Probabilistic Language Design

Usability of Probabilistic Programming Languages

Embedded Domain-Specific Languages for Probabilistic Programming - Oleg Kiselyov’s Page

WebPPL

The Design and Implementation of Probabilistic Programming Languages (Learning Resource) - Noah D. Goodman and Andreas Stuhlmüller

Anglican

MonadBayes

Hansei (Graphical Models)

Hakaru10 (Graphical Models)

Hakaru

probability

General Probabilistic Programming/Inference Implementation Techniques

Inference Metaprogramming

Embedded Probabilistic Programming (Hansei, OCaml) - Oleg Kiselyov, IFIP 2009

Two general techniques for implementing a DSL with less overhead are the finally-tagless (shallow) embedding of object programs, and the direct-style representation of side effects. They use these techniques to build a DSL for probabilistic programming, embedded as an ordinary OCaml library, and represent probability distributions as ordinary OCaml programs. They use delimited continuations to reify probabilistic programs as lazy search trees, which inference algorithms may traverse without imposing overhead on deterministic parts of a model. Inference algorithms can be easily embedded in probabilistic programs themselves.

They aim to build a DSL for discrete probability distributions. A fundamental and popular way to represent a probability distribution is as a graphical model (a Bayesian network) whose nodes represent random variables and edges indicate conditional dependencies.

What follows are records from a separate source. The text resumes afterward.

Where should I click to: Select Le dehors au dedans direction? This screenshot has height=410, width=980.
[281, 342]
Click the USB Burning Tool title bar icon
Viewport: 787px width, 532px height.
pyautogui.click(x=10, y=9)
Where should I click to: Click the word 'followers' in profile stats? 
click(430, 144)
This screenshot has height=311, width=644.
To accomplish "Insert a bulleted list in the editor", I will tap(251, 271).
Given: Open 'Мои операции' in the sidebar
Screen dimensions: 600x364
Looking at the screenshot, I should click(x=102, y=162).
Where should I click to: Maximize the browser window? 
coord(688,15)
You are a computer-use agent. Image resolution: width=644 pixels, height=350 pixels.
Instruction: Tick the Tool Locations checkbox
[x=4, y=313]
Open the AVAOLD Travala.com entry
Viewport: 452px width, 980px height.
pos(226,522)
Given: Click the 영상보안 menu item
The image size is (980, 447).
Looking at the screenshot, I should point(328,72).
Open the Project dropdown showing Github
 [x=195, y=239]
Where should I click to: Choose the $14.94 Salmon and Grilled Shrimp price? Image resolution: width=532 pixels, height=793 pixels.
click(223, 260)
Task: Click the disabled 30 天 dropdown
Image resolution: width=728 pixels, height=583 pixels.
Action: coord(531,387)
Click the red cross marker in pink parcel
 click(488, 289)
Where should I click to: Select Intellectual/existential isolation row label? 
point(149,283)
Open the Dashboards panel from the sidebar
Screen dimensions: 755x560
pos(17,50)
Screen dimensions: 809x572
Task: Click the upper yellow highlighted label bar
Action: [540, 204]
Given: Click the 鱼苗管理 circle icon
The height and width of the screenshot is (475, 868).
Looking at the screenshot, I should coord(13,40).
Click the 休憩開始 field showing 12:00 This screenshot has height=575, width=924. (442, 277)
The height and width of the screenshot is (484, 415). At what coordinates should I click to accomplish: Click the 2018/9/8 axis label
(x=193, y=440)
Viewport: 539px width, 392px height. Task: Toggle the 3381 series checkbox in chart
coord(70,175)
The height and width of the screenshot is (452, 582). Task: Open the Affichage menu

However graphical models do not scale well to real problems involving thousands or more of random variables and dependencies.

It helps to embed a language of probability distributions in a host language such as Haskell - the embedded language is called a toolkit for probabilistic reasoning, because it is structured as a library of data types of graphical models and random variables along with inference procedures that operate on them. Similarly, distributions can be represented and reasoned about in a logic using formulas that talk about probabilities. However, a toolkit defines its own data types; e.g. random integers are distinct from regular integers, and cannot be added using the addition operation of the host language.

The main drawback of a standalone probabilistic language is that it can’t rely on the infrastructure of an existing host language. In contrast an embedded probabilistic language can piggyback on its host language’s compilers to remove some interpretive overhead.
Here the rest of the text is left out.